L’inaction d’Ottawa pour aider la presse écrite est montrée du doigt

«Il faut que le gouvernement fédéral agisse pour soutenir les médias de la presse écrite», a martelé la présidente de la FNC-CSN, Pascale St-Onge.
Photo: Justin Sullivan Getty Images Agence France-Presse «Il faut que le gouvernement fédéral agisse pour soutenir les médias de la presse écrite», a martelé la présidente de la FNC-CSN, Pascale St-Onge.

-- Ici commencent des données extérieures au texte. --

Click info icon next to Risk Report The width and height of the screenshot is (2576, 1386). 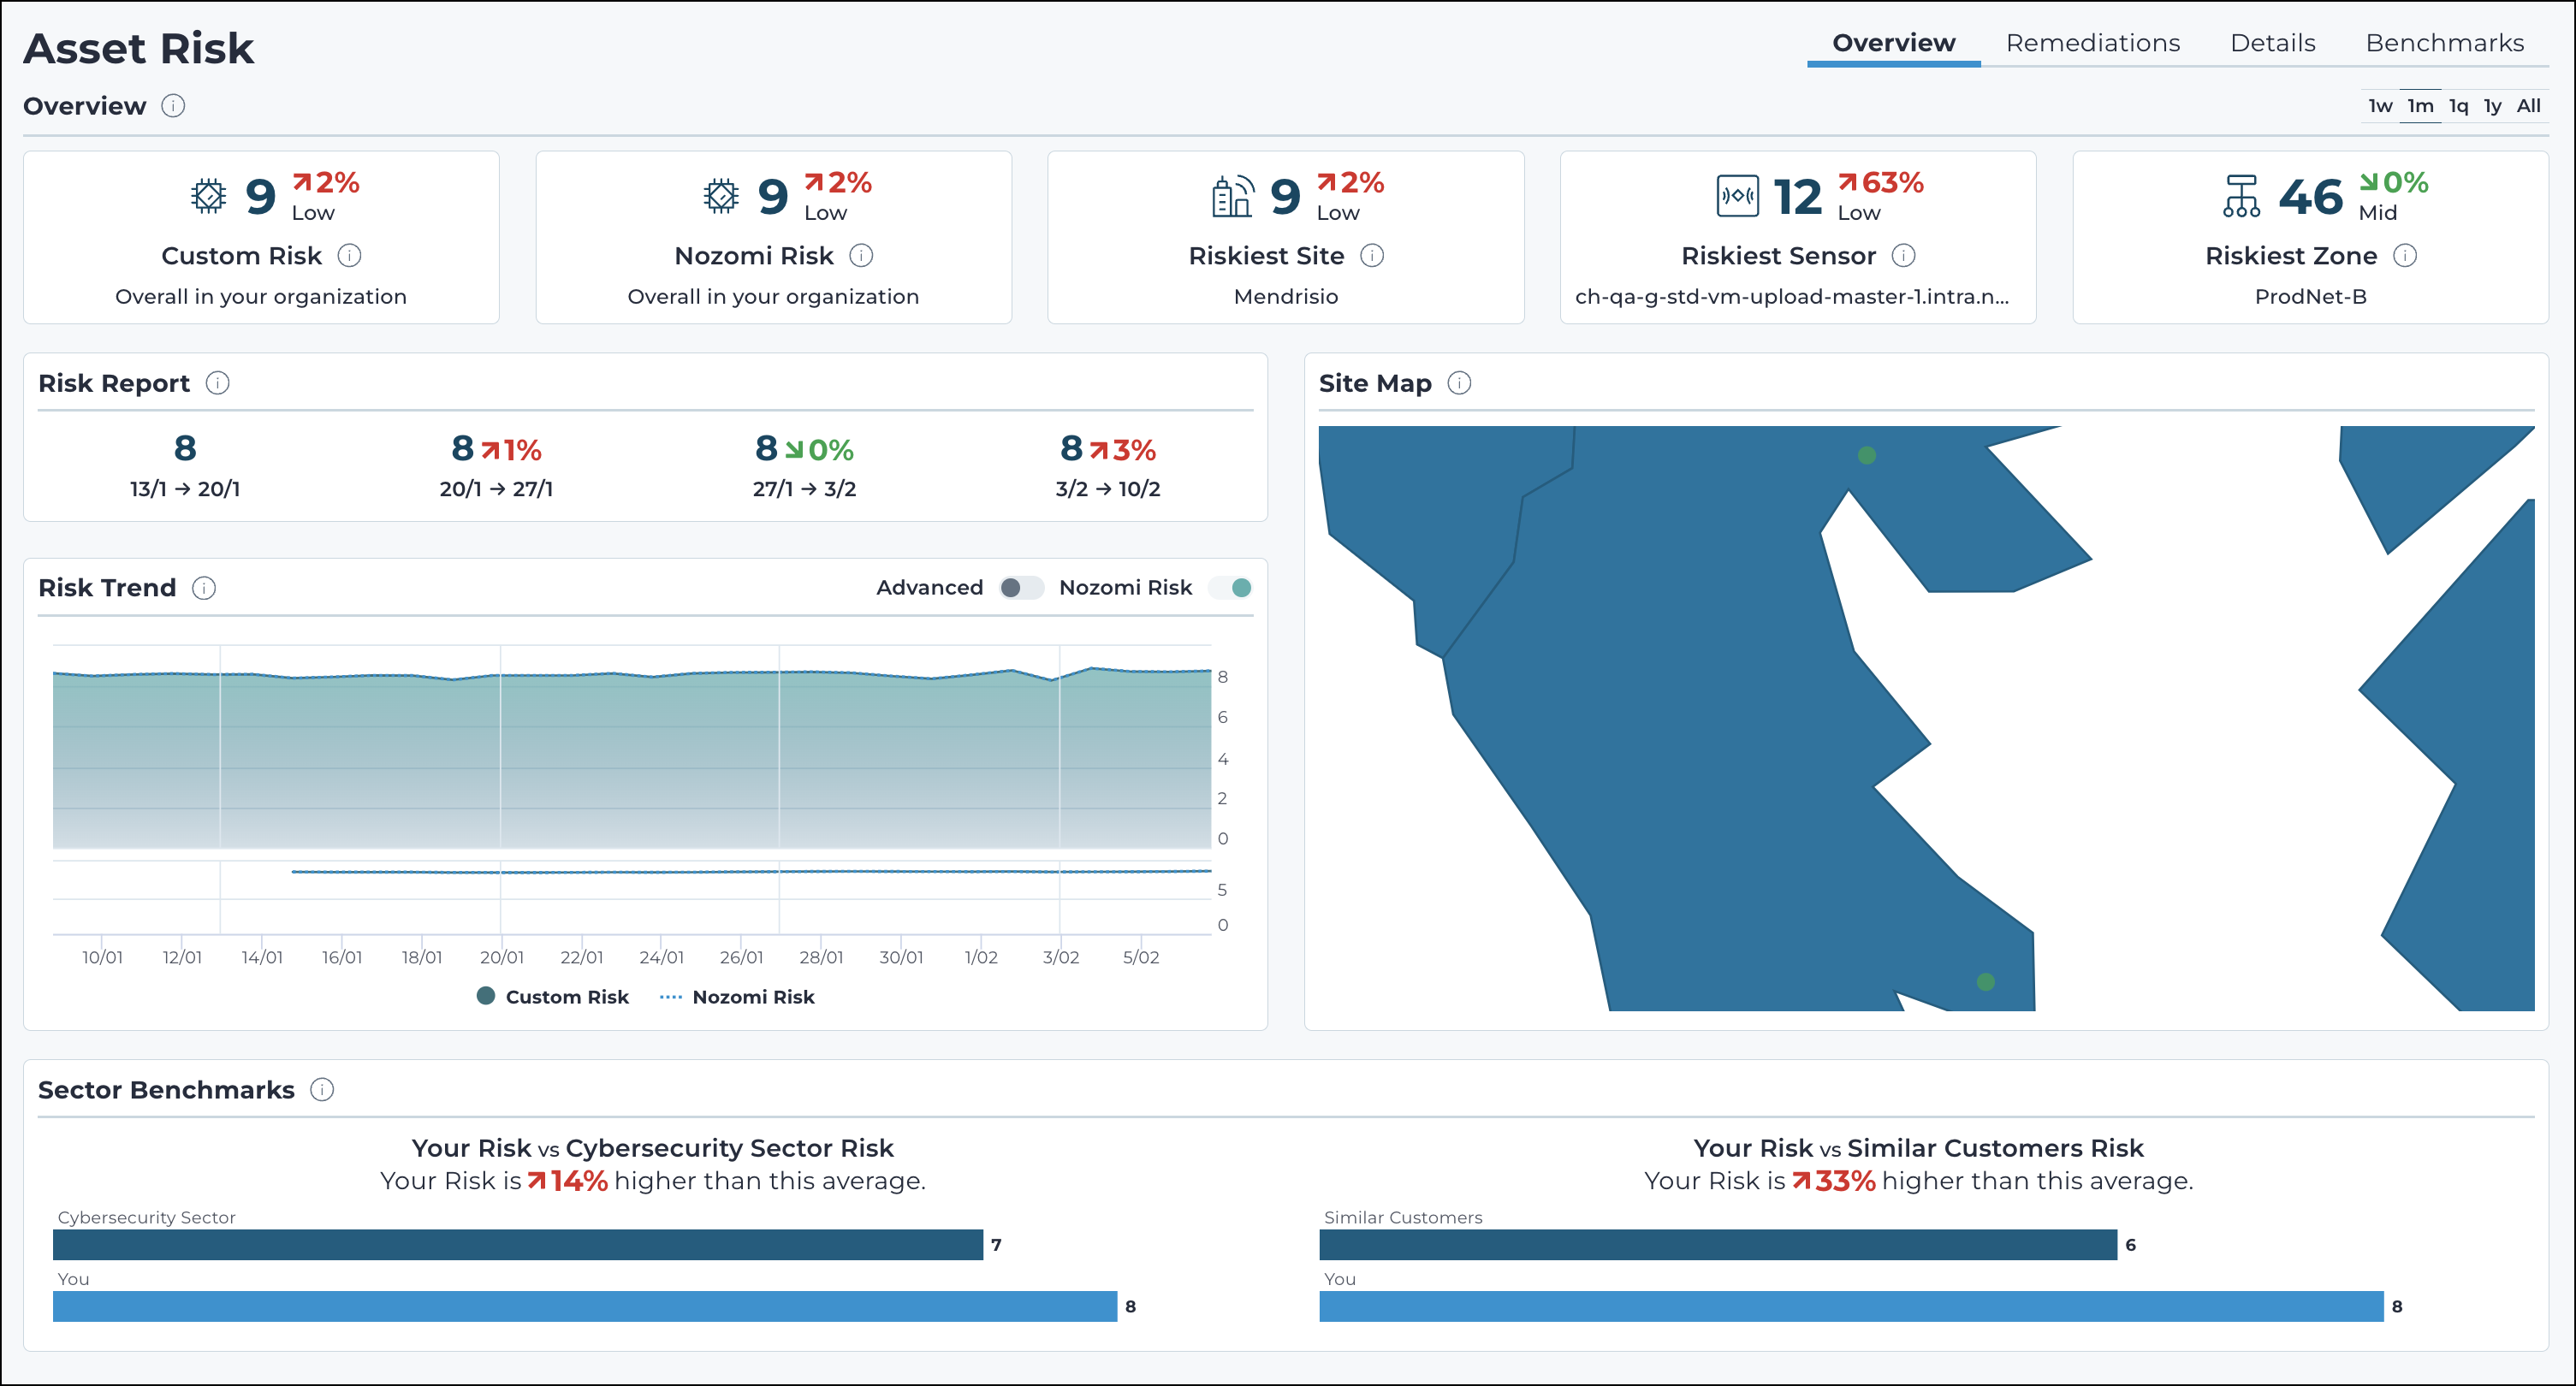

Dans la foulée de l’annonce de la fermeture d’un énième hebdomadaire, la Fédération nationale des communications, qui est affiliée à la Confédération des syndicats nationaux (FNC-CSN), a blâmé une fois de plus Ottawa.

Après avoir appris que la direction de La Gatineau s’apprêtait à mettre un terme à la publication de ce journal paraissant depuis plus de 60 ans, la présidente de la FNC-CSN, Pascale St-Onge, n’a pu réprimer son indignation.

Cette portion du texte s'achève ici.